Aim of the task: The material below is to be copied exactly from the line with "Reviews (1330, 76)" up to and including the line with "Prill - Qershor 2009", with nothing else kept and no pictures.

Records for this task:
________

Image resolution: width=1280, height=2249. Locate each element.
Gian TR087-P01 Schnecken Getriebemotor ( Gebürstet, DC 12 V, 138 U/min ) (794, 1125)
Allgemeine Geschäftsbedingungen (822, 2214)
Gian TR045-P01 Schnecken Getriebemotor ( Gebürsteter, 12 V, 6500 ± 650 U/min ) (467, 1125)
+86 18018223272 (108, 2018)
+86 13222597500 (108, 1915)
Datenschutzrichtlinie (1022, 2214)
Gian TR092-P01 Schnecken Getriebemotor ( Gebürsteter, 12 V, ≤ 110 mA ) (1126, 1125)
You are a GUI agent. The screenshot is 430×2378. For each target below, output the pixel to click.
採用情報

________

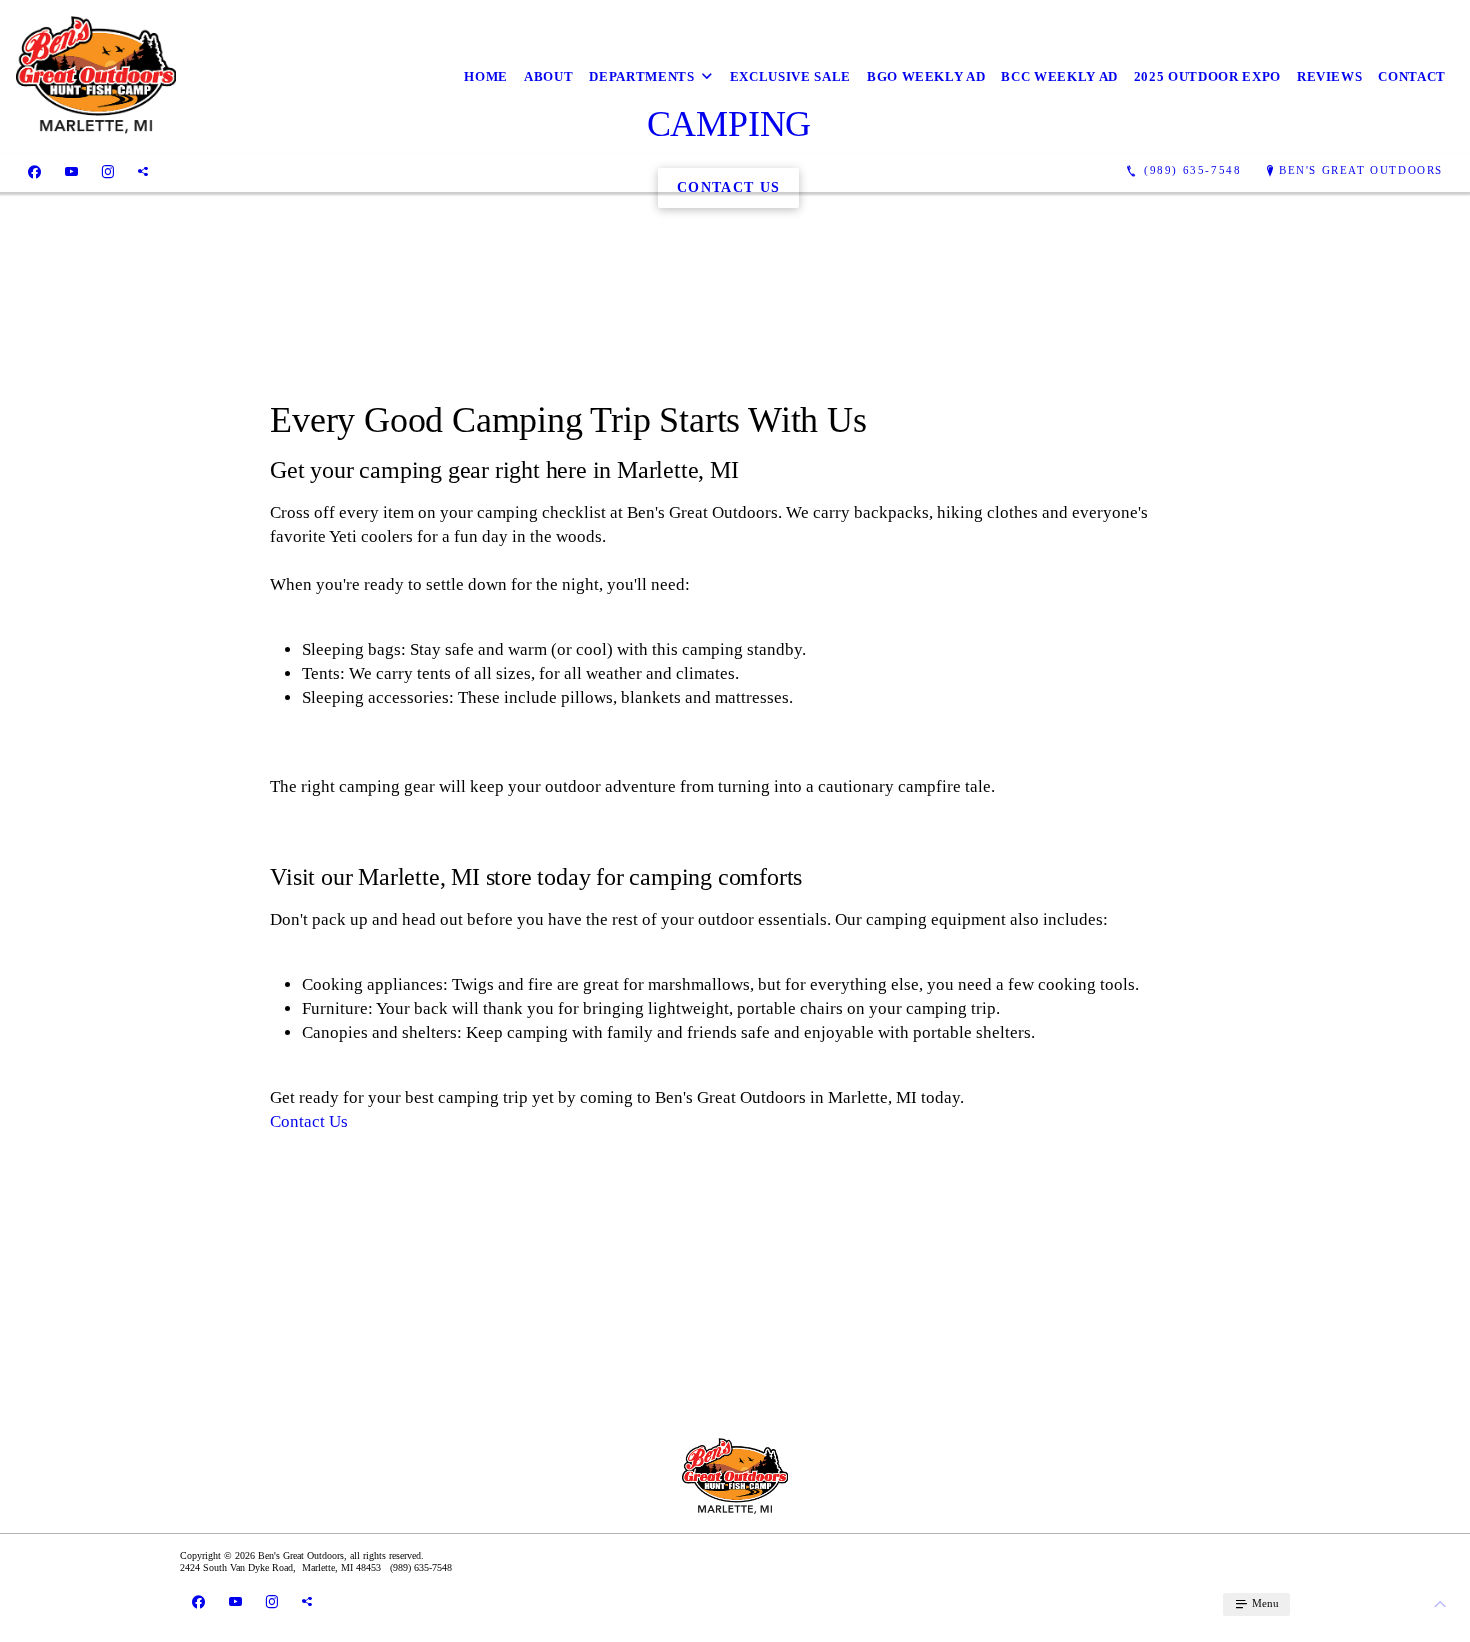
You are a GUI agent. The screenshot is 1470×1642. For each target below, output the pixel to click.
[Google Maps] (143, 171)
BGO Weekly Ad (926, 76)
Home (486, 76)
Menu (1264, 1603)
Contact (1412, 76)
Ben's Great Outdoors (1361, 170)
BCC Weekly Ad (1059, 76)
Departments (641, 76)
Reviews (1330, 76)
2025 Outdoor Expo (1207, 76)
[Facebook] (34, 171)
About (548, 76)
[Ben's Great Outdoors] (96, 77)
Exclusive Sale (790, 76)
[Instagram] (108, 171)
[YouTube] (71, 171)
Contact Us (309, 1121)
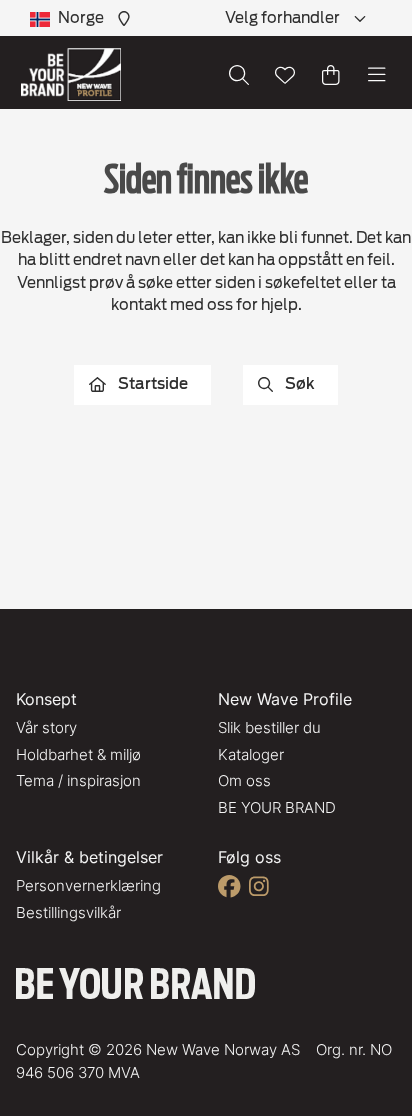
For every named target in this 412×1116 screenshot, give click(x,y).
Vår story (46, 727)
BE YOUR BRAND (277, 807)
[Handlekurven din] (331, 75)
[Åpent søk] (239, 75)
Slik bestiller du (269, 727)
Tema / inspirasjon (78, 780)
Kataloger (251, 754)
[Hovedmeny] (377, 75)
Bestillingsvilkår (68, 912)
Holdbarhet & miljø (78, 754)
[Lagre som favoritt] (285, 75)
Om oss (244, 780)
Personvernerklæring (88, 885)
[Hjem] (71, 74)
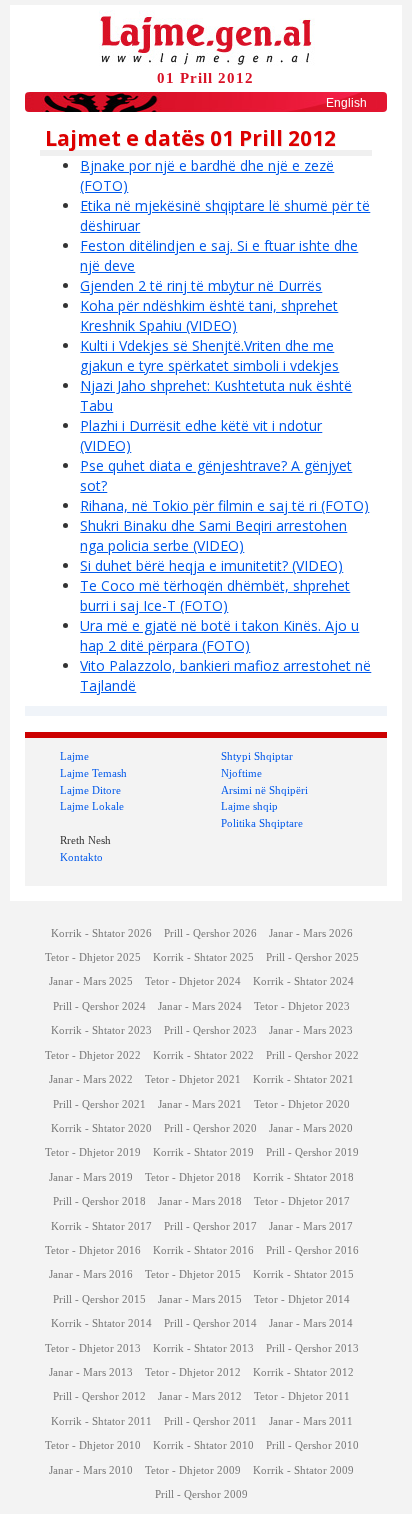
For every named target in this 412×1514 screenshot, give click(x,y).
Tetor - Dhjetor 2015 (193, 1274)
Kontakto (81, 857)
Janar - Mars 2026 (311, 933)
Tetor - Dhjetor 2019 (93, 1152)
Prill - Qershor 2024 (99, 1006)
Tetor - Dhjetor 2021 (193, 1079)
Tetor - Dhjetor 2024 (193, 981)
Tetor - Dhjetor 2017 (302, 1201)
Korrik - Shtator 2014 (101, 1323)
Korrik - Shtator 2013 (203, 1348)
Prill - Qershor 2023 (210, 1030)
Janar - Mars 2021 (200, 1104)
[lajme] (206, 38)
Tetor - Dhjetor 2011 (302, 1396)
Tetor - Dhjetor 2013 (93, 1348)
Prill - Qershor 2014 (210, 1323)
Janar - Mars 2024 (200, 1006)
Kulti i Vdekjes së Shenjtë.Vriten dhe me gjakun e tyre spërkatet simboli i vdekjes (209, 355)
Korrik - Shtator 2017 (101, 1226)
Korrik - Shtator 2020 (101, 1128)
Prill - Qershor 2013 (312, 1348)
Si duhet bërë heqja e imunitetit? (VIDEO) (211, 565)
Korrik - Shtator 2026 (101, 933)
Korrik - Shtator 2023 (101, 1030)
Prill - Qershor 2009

________

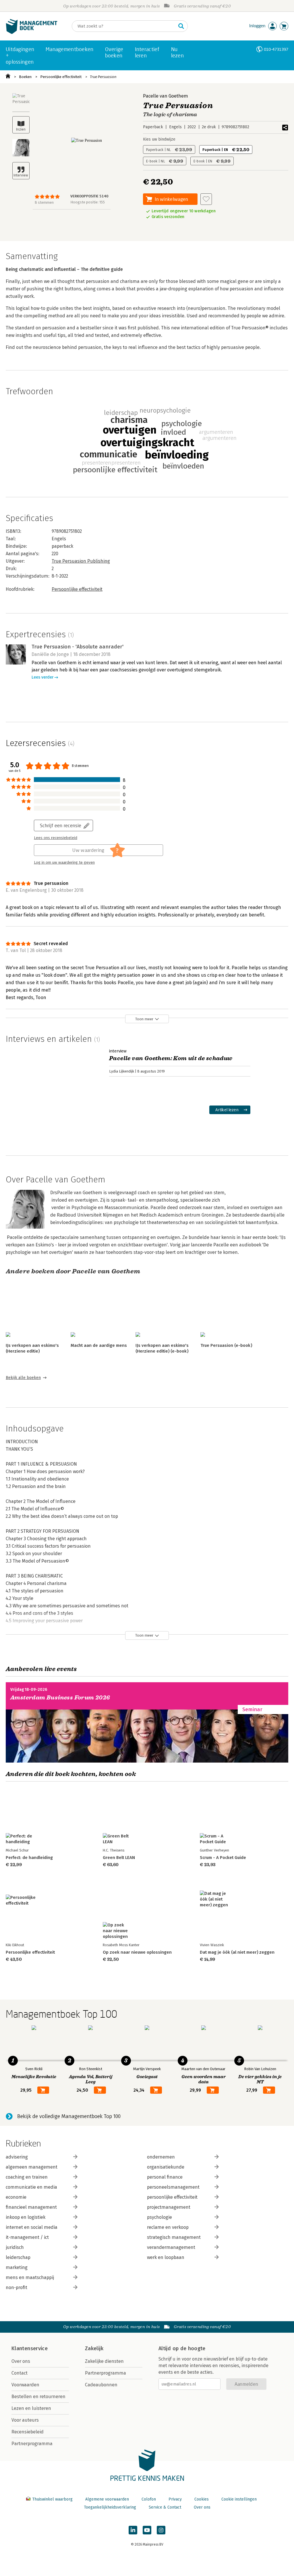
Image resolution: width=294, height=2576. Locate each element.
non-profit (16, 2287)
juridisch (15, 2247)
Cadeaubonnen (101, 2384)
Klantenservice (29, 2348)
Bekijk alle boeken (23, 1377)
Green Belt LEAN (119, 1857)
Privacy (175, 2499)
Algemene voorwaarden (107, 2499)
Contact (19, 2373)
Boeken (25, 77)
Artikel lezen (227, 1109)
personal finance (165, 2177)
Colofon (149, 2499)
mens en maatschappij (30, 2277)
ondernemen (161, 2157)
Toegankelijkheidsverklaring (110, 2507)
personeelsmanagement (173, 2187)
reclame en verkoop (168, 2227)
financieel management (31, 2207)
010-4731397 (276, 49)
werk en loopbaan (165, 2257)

________

Expected output:
Reviews (1330, 76)
2025 Outdoor Expo (1207, 76)
[Facebook] (34, 171)
About (548, 76)
[Ben's Great Outdoors] (96, 77)
Exclusive Sale (790, 76)
[Instagram] (108, 171)
[YouTube] (71, 171)
Contact Us (309, 1121)
For every named target in this 412×1116 screenshot, give click(x,y).
Vår story (46, 727)
BE YOUR BRAND (277, 807)
[Handlekurven din] (331, 75)
[Åpent søk] (239, 75)
Slik bestiller du (269, 727)
Tema / inspirasjon (78, 780)
Kataloger (251, 754)
[Hovedmeny] (377, 75)
Bestillingsvilkår (68, 912)
Holdbarhet & miljø (78, 754)
[Lagre som favoritt] (285, 75)
Om oss (244, 780)
Personvernerklæring (88, 885)
[Hjem] (71, 74)
For every named target in this 412×1514 screenshot, give click(x,y).
Tetor - Dhjetor 2015 (193, 1274)
Kontakto (81, 857)
Janar - Mars 2026 (311, 933)
Tetor - Dhjetor 2019 (93, 1152)
Prill - Qershor 2024 (99, 1006)
Tetor - Dhjetor 2021 (193, 1079)
Tetor - Dhjetor 2024 (193, 981)
Tetor - Dhjetor 2017 (302, 1201)
Korrik - Shtator 2014 (101, 1323)
Korrik - Shtator 2013 (203, 1348)
Prill - Qershor 2023 (210, 1030)
Janar - Mars 2021 (200, 1104)
[lajme] (206, 38)
Tetor - Dhjetor 2011 (302, 1396)
Tetor - Dhjetor 2013 (93, 1348)
Prill - Qershor 2014 (210, 1323)
Janar - Mars 2024 (200, 1006)
Kulti i Vdekjes së Shenjtë.Vriten dhe me gjakun e tyre spërkatet simboli i vdekjes (209, 355)
Korrik - Shtator 2017 (101, 1226)
Korrik - Shtator 2020 (101, 1128)
Prill - Qershor 2013 (312, 1348)
Si duhet bërë heqja e imunitetit? (VIDEO) (211, 565)
Korrik - Shtator 2026 (101, 933)
Korrik - Shtator 2023 (101, 1030)
Prill - Qershor 2009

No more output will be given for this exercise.